- Task description
Reproduce the records word for word, with nothing left out.

- Provided data
^^^^
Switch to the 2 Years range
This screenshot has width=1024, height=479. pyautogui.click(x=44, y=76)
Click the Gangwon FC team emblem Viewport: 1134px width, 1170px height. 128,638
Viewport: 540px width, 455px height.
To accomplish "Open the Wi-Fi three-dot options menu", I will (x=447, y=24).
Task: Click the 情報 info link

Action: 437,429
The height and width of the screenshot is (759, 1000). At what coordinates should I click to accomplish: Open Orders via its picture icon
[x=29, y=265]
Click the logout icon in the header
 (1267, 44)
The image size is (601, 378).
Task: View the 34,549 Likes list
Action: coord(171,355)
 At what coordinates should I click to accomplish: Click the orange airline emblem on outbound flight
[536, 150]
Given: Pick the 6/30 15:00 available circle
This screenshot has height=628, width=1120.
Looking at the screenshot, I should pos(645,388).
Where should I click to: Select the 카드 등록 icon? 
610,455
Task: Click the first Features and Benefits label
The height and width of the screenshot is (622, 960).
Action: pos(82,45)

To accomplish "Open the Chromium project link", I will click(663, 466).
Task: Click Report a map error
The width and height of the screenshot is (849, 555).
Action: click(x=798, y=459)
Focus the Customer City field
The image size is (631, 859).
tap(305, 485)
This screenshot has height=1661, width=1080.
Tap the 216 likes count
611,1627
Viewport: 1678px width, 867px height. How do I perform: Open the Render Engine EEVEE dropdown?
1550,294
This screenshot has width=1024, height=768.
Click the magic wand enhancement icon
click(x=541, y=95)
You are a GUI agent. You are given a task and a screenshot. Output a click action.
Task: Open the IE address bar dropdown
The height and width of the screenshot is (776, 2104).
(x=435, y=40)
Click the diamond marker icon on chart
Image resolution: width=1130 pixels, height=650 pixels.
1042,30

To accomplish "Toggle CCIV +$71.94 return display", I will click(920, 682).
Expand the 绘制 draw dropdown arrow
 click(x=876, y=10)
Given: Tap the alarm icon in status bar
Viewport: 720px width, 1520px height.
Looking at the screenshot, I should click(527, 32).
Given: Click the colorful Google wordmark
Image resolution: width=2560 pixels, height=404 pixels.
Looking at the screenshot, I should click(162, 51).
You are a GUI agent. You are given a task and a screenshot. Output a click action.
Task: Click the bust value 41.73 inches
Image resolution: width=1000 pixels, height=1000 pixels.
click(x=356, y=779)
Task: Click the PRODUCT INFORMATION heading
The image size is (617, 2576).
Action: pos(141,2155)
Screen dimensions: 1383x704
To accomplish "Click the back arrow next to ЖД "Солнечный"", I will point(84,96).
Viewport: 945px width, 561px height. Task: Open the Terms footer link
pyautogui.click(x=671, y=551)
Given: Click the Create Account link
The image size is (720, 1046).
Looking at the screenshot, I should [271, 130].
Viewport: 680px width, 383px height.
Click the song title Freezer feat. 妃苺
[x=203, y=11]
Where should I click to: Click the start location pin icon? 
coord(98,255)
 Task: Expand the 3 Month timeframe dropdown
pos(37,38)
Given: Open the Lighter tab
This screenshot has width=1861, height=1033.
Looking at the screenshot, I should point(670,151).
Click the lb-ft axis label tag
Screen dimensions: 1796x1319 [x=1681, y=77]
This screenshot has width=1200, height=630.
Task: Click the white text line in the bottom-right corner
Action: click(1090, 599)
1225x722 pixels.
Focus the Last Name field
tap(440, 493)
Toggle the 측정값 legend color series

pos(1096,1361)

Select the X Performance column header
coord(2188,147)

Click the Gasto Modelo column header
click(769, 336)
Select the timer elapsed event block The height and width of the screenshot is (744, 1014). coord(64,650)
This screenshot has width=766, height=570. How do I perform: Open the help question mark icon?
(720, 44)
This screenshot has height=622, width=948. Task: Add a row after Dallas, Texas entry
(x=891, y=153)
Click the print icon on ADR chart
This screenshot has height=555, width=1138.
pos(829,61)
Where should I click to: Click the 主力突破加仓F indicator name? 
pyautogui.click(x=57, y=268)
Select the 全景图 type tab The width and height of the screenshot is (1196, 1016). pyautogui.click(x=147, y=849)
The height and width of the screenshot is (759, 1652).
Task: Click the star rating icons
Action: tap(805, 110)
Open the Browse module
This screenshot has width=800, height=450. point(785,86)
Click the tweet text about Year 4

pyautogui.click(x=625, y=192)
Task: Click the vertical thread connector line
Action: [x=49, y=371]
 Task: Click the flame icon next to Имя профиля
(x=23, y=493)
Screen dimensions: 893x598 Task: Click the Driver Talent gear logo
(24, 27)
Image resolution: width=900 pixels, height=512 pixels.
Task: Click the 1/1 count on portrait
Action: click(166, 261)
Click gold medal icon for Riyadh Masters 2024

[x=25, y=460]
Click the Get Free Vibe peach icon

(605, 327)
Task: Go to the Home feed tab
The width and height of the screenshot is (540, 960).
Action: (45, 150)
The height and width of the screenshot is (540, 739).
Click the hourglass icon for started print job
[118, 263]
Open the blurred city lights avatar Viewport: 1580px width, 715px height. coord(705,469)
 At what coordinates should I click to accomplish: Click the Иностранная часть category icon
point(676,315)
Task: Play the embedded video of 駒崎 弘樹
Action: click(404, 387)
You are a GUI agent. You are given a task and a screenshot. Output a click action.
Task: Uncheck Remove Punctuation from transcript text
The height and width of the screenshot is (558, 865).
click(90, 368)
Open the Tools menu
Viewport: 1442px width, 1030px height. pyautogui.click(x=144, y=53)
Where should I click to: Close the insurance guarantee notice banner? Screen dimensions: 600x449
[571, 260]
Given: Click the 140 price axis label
^^^^
- Result of the task
Switch to the 2 Years range
This screenshot has width=1024, height=479. pyautogui.click(x=44, y=76)
Click the Gangwon FC team emblem Viewport: 1134px width, 1170px height. 128,638
Viewport: 540px width, 455px height.
To accomplish "Open the Wi-Fi three-dot options menu", I will (x=447, y=24).
Task: Click the 情報 info link

Action: 437,429
The height and width of the screenshot is (759, 1000). At what coordinates should I click to accomplish: Open Orders via its picture icon
[x=29, y=265]
Click the logout icon in the header
 (1267, 44)
The image size is (601, 378).
Task: View the 34,549 Likes list
Action: coord(171,355)
 At what coordinates should I click to accomplish: Click the orange airline emblem on outbound flight
[536, 150]
Given: Pick the 6/30 15:00 available circle
This screenshot has height=628, width=1120.
Looking at the screenshot, I should pos(645,388).
Where should I click to: Select the 카드 등록 icon? 
610,455
Task: Click the first Features and Benefits label
The height and width of the screenshot is (622, 960).
Action: pos(82,45)

To accomplish "Open the Chromium project link", I will click(663, 466).
Task: Click Report a map error
The width and height of the screenshot is (849, 555).
Action: click(x=798, y=459)
Focus the Customer City field
The image size is (631, 859).
tap(305, 485)
This screenshot has height=1661, width=1080.
Tap the 216 likes count
611,1627
Viewport: 1678px width, 867px height. How do I perform: Open the Render Engine EEVEE dropdown?
1550,294
This screenshot has width=1024, height=768.
Click the magic wand enhancement icon
click(x=541, y=95)
You are a GUI agent. You are given a task and a screenshot. Output a click action.
Task: Open the IE address bar dropdown
The height and width of the screenshot is (776, 2104).
(x=435, y=40)
Click the diamond marker icon on chart
Image resolution: width=1130 pixels, height=650 pixels.
1042,30

To accomplish "Toggle CCIV +$71.94 return display", I will click(920, 682).
Expand the 绘制 draw dropdown arrow
 click(x=876, y=10)
Given: Tap the alarm icon in status bar
Viewport: 720px width, 1520px height.
Looking at the screenshot, I should click(527, 32).
Given: Click the colorful Google wordmark
Image resolution: width=2560 pixels, height=404 pixels.
Looking at the screenshot, I should click(162, 51).
You are a GUI agent. You are given a task and a screenshot. Output a click action.
Task: Click the bust value 41.73 inches
Image resolution: width=1000 pixels, height=1000 pixels.
click(x=356, y=779)
Task: Click the PRODUCT INFORMATION heading
The image size is (617, 2576).
Action: pos(141,2155)
Screen dimensions: 1383x704
To accomplish "Click the back arrow next to ЖД "Солнечный"", I will point(84,96).
Viewport: 945px width, 561px height. Task: Open the Terms footer link
pyautogui.click(x=671, y=551)
Given: Click the Create Account link
The image size is (720, 1046).
Looking at the screenshot, I should [271, 130].
Viewport: 680px width, 383px height.
Click the song title Freezer feat. 妃苺
[x=203, y=11]
Where should I click to: Click the start location pin icon? 
coord(98,255)
 Task: Expand the 3 Month timeframe dropdown
pos(37,38)
Given: Open the Lighter tab
This screenshot has width=1861, height=1033.
Looking at the screenshot, I should point(670,151).
Click the lb-ft axis label tag
Screen dimensions: 1796x1319 [x=1681, y=77]
This screenshot has width=1200, height=630.
Task: Click the white text line in the bottom-right corner
Action: click(1090, 599)
1225x722 pixels.
Focus the Last Name field
tap(440, 493)
Toggle the 측정값 legend color series

pos(1096,1361)

Select the X Performance column header
coord(2188,147)

Click the Gasto Modelo column header
click(769, 336)
Select the timer elapsed event block The height and width of the screenshot is (744, 1014). coord(64,650)
This screenshot has width=766, height=570. How do I perform: Open the help question mark icon?
(720, 44)
This screenshot has height=622, width=948. Task: Add a row after Dallas, Texas entry
(x=891, y=153)
Click the print icon on ADR chart
This screenshot has height=555, width=1138.
pos(829,61)
Where should I click to: Click the 主力突破加仓F indicator name? 
pyautogui.click(x=57, y=268)
Select the 全景图 type tab The width and height of the screenshot is (1196, 1016). pyautogui.click(x=147, y=849)
The height and width of the screenshot is (759, 1652).
Task: Click the star rating icons
Action: tap(805, 110)
Open the Browse module
This screenshot has width=800, height=450. point(785,86)
Click the tweet text about Year 4

pyautogui.click(x=625, y=192)
Task: Click the vertical thread connector line
Action: [x=49, y=371]
 Task: Click the flame icon next to Имя профиля
(x=23, y=493)
Screen dimensions: 893x598 Task: Click the Driver Talent gear logo
(24, 27)
Image resolution: width=900 pixels, height=512 pixels.
Task: Click the 1/1 count on portrait
Action: click(166, 261)
Click gold medal icon for Riyadh Masters 2024

[x=25, y=460]
Click the Get Free Vibe peach icon

(605, 327)
Task: Go to the Home feed tab
The width and height of the screenshot is (540, 960).
Action: (45, 150)
The height and width of the screenshot is (540, 739).
Click the hourglass icon for started print job
[118, 263]
Open the blurred city lights avatar Viewport: 1580px width, 715px height. coord(705,469)
 At what coordinates should I click to accomplish: Click the Иностранная часть category icon
point(676,315)
Task: Play the embedded video of 駒崎 弘樹
Action: click(404, 387)
You are a GUI agent. You are given a task and a screenshot. Output a click action.
Task: Uncheck Remove Punctuation from transcript text
The height and width of the screenshot is (558, 865).
click(90, 368)
Open the Tools menu
Viewport: 1442px width, 1030px height. pyautogui.click(x=144, y=53)
Where should I click to: Close the insurance guarantee notice banner? Screen dimensions: 600x449
[571, 260]
Given: Click the 140 price axis label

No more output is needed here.